### Work required
Reproduce the following items verbatim, starting at the line containing "What do you see at coordinates (1129, 106)" and ending after the line containing "What do you see at coordinates (1456, 191)".

Element and text location data

------------------------------------------------------------------------

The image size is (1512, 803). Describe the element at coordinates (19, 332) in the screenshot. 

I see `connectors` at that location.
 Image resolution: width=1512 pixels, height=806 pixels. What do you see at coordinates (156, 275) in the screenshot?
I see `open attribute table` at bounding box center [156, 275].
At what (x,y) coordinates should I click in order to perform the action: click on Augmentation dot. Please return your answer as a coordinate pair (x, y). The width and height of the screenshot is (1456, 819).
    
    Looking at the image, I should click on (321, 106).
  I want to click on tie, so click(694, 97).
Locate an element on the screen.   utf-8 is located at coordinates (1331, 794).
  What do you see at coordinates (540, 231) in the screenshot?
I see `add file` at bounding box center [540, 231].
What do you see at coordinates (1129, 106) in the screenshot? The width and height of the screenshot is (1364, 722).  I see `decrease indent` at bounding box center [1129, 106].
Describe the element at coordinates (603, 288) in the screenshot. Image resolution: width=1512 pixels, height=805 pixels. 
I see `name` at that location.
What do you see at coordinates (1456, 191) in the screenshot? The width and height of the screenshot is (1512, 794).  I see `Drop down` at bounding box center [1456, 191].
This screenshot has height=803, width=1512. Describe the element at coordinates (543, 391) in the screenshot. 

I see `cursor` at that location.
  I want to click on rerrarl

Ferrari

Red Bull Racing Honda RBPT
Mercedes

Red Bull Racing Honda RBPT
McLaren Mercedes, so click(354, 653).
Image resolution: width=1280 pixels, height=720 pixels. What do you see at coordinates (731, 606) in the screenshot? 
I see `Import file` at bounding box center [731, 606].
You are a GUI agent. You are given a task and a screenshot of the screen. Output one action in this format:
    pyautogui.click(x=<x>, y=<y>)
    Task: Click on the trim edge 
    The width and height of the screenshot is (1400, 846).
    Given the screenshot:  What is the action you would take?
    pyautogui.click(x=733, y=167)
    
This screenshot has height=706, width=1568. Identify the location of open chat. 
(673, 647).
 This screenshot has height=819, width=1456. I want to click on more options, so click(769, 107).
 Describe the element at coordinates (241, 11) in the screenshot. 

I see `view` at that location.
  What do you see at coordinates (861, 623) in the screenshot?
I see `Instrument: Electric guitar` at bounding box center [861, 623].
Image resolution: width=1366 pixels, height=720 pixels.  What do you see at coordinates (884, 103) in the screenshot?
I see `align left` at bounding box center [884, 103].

------------------------------------------------------------------------

### Full response
What do you see at coordinates (1129, 106) in the screenshot? The width and height of the screenshot is (1364, 722).  I see `decrease indent` at bounding box center [1129, 106].
Describe the element at coordinates (603, 288) in the screenshot. Image resolution: width=1512 pixels, height=805 pixels. 
I see `name` at that location.
What do you see at coordinates (1456, 191) in the screenshot? The width and height of the screenshot is (1512, 794).  I see `Drop down` at bounding box center [1456, 191].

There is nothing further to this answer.